Ethereum formed a bullish engulfing pattern and broke through the $1600 level, a key resistance zone in this price movement area. Despite a confident bullish voyage, ETH/USD quotes continue to fight for a round mark. Technical indicators indicate a local pause after a powerful upward spurt. The relative strength index has started moving sideways, and the stochastic oscillator is in danger of forming a bearish crossover, which will mean a local correction. At the same time, the MACD continues its upward movement above the zero mark, which indicates the strength of the long-term upward trend.
Ethereum reached an important indicator, but in order to continue its upward movement, the altcoin needs the support of Bitcoin, which also resumed its upward move but did not reach the desired level of $24.4k. A bullish breakdown of this mark will allow Ethereum and the cryptocurrency market to realize the next stage of the upward movement. The level of Bitcoin dominance in the market remains high, around 42.5%. That is why the main stage of the growth of the cryptocurrency market fell on the results of the Fed meeting and the positive reaction of Bitcoin to it.

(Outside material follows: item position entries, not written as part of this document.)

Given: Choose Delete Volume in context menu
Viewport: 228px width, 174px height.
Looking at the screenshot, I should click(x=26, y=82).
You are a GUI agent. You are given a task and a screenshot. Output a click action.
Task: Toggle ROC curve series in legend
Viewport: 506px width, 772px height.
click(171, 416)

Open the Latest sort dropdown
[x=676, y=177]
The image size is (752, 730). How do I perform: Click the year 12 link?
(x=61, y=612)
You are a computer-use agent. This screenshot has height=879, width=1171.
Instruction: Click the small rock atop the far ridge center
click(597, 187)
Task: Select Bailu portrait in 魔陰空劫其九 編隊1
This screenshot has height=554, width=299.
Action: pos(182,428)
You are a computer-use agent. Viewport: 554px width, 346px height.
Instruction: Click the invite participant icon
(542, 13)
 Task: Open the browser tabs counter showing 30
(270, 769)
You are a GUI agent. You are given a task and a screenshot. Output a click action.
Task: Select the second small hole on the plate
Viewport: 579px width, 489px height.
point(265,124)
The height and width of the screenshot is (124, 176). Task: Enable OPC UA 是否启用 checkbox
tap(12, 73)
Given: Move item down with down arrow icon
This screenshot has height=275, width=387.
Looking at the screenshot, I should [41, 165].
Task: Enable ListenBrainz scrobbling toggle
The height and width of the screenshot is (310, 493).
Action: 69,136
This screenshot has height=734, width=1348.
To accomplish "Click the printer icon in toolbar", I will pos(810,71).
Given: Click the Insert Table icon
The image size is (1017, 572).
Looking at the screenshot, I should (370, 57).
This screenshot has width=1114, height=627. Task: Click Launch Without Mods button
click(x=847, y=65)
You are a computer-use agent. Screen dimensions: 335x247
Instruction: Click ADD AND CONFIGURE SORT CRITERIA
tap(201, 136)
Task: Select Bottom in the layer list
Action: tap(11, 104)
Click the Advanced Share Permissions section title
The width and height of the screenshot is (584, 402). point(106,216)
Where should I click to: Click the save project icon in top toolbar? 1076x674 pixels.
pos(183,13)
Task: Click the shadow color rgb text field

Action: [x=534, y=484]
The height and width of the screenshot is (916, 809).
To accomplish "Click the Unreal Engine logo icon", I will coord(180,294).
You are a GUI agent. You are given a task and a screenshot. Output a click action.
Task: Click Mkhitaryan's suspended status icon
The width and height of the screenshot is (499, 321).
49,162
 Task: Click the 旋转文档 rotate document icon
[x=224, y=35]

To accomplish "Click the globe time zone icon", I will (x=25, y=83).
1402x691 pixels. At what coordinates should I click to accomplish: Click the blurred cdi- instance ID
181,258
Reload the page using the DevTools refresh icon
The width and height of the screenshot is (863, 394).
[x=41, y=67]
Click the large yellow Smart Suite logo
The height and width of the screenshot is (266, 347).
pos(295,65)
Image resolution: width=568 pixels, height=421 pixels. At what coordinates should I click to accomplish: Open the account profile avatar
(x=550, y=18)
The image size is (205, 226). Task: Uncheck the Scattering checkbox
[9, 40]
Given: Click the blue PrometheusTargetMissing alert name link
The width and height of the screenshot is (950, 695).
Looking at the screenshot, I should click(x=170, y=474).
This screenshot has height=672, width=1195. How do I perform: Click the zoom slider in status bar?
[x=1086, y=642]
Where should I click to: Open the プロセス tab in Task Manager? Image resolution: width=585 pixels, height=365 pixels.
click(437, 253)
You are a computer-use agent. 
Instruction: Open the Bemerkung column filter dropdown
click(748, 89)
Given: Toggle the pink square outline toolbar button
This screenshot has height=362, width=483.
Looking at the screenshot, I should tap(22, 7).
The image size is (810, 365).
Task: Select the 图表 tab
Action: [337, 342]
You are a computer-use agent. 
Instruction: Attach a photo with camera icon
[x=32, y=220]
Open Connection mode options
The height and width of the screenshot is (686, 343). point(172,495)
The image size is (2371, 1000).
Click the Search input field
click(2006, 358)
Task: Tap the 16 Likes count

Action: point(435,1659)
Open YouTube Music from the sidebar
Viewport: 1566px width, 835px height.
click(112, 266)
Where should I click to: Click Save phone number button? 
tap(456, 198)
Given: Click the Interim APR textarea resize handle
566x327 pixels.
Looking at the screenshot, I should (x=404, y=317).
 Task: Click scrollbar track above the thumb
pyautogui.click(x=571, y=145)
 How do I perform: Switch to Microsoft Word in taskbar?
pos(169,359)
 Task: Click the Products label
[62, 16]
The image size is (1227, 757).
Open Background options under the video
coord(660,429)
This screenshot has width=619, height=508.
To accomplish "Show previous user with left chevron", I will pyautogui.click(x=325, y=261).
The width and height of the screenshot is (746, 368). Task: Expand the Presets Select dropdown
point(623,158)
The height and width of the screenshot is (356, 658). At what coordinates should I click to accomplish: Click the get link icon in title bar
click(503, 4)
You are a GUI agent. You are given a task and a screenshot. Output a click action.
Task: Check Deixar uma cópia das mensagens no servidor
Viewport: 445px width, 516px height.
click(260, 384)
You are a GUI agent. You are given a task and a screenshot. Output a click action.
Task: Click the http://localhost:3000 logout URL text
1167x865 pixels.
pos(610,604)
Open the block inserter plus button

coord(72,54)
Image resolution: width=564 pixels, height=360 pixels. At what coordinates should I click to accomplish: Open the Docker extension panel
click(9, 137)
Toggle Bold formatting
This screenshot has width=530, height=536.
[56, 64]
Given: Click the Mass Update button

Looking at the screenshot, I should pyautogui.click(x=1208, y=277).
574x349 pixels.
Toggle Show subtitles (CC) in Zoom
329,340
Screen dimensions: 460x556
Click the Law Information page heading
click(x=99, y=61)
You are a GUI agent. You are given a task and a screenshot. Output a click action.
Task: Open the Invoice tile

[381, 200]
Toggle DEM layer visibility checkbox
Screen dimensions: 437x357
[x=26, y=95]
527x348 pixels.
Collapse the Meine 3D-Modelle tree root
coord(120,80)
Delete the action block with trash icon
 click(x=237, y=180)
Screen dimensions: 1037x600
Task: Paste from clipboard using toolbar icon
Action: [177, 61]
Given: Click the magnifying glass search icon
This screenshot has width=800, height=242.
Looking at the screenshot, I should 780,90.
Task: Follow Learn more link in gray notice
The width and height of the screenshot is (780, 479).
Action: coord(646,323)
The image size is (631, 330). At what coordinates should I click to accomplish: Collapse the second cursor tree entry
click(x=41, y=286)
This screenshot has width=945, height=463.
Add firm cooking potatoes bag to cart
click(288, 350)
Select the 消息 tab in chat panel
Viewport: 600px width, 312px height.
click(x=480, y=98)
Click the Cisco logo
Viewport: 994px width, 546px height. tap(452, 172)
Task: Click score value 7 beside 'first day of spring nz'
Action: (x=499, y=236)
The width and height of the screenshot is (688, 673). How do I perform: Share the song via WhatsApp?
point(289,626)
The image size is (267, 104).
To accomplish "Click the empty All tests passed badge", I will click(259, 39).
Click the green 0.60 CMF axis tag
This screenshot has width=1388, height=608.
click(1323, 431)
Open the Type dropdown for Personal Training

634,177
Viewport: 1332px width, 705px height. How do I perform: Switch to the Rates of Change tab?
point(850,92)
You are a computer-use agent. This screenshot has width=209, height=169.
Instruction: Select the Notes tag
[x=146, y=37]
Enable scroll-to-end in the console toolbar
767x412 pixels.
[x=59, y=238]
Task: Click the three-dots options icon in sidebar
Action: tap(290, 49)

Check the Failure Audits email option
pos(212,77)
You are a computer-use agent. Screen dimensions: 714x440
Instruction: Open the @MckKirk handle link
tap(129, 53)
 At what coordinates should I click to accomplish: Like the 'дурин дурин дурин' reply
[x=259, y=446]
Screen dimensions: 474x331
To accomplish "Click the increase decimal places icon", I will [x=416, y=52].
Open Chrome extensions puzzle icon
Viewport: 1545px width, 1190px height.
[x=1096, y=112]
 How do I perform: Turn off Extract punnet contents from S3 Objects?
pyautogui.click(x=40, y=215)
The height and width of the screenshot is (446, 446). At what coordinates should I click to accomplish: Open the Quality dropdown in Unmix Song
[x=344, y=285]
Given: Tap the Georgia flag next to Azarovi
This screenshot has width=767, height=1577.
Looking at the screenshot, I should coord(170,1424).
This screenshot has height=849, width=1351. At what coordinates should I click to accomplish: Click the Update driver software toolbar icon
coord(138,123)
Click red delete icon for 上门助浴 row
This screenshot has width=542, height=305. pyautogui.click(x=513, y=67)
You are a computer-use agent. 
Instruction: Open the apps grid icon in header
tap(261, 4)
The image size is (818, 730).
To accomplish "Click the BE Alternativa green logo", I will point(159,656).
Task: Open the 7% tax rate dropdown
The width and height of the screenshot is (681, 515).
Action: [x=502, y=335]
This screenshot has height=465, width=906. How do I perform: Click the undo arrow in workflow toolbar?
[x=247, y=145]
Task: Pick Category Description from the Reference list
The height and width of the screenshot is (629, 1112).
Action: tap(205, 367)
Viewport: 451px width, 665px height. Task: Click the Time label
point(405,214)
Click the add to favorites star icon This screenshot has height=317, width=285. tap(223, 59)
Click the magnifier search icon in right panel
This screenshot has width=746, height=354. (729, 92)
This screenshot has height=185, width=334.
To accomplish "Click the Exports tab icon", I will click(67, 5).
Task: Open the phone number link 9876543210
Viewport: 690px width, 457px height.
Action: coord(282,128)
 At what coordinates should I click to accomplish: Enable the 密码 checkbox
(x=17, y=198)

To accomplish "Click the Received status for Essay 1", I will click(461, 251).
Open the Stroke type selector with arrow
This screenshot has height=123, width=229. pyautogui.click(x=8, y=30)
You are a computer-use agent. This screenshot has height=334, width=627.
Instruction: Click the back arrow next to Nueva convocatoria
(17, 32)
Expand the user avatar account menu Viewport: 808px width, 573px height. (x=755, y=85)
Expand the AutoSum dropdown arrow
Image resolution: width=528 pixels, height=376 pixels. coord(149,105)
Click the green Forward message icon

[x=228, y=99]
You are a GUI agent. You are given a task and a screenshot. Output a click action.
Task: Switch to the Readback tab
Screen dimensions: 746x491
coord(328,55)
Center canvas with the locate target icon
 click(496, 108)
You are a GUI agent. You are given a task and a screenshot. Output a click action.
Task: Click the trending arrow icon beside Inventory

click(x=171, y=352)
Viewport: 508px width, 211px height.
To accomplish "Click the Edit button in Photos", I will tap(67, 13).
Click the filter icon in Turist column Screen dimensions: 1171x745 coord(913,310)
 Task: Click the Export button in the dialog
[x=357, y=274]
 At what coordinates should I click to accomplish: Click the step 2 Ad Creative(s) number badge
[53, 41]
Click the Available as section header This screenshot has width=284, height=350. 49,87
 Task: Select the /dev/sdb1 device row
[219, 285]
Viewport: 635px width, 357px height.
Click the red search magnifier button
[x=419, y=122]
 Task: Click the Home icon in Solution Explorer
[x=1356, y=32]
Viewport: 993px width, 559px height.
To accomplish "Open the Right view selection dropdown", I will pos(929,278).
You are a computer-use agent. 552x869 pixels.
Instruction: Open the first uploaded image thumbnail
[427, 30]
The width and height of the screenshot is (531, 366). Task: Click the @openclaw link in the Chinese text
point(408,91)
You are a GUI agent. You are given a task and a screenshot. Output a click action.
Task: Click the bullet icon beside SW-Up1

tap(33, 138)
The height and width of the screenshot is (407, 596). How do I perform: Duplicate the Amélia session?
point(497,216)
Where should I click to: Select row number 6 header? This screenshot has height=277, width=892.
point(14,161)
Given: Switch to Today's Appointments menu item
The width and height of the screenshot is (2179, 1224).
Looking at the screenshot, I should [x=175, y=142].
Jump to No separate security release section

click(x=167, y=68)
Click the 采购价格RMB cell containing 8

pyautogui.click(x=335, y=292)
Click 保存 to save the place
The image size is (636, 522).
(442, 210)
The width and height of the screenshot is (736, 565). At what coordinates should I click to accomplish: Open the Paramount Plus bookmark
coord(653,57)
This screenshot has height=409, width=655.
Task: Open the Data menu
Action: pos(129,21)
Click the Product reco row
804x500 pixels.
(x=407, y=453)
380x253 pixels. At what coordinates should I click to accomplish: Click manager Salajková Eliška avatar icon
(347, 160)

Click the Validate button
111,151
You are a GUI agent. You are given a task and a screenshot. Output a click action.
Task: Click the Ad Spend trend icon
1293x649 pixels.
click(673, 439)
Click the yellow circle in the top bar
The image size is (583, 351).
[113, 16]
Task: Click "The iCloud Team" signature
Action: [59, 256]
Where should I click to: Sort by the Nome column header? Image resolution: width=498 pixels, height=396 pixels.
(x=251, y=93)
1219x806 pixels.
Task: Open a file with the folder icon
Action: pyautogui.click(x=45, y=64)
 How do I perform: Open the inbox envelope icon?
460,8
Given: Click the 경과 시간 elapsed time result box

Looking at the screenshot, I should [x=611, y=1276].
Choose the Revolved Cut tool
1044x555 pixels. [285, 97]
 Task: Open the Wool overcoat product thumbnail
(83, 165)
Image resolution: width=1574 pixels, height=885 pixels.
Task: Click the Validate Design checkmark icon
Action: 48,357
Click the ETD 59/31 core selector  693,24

Market expectations of a 75 basis point hike in the interest rate were justified, thanks to which Bitcoin rose by 8.5%. Following BTC, the market capitalization grew by 8% and again exceeded $1 trillion. Therefore, in the current situation, the growth of the market and Ethereum depends on Bitcoin. However, the main cryptocurrency is also in a difficult situation, as its growth is limited by the correlation with stock indices. The level of co-dependency between BTC and NASDAQ hit a two-month high ahead of the Fed meeting.
Therefore, the bullish potential of Bitcoin also depends on the movement of stock indices. The results of the Fed meeting favorably reflected on all indicators, thanks to which BTC and the crypto market realized their bullish potential. The S&P 500 index, with which Bitcoin has a close correlation, also made a powerful upward spurt. The indicator has broken through the difficult psychological level of $4k and is trying to gain a foothold above it. Technical indicators point to continued bullish momentum in the SPX. Stochastic and RSI continue to rise in the bullish zone, while MACD is above zero and moving in the green zone.
A similar situation is observed in the NDX index. The indicator formed a "bullish engulfing" and reached the difficult $12.6k resistance zone. The technical indicators of the NDX are similar to the SPX. Therefore we should expect an attempt at a bullish breakdown of this peak and the continuation of the upward movement of the stock index.
If Bitcoin correlates with stock indices, then it is inversely correlated with the US dollar index. When DXY goes up, BTC and stocks go down. Despite the increase in the key rate, the US dollar index continues to fall, which has a positive effect on high-risk assets. Technical indicators point to the continuation of the downward movement of the index. The RSI drops towards 40 and the stochastic is out of the bullish zone, indicating overbought. Despite the bearish signals, the DXY index is gradually completing the correction phase, after which the upward movement of the index will resume.
With this in mind, it is not worth expecting a full-fledged upward movement of the cryptocurrency and Bitcoin market. The crypto market is dependent on BTC, which largely follows stock indices. SPX and others fall when the dollar index starts to rise. At the same time, more and more signals are fundamentally appearing on the crypto market, indicating the gradual emergence of a powerful upward movement.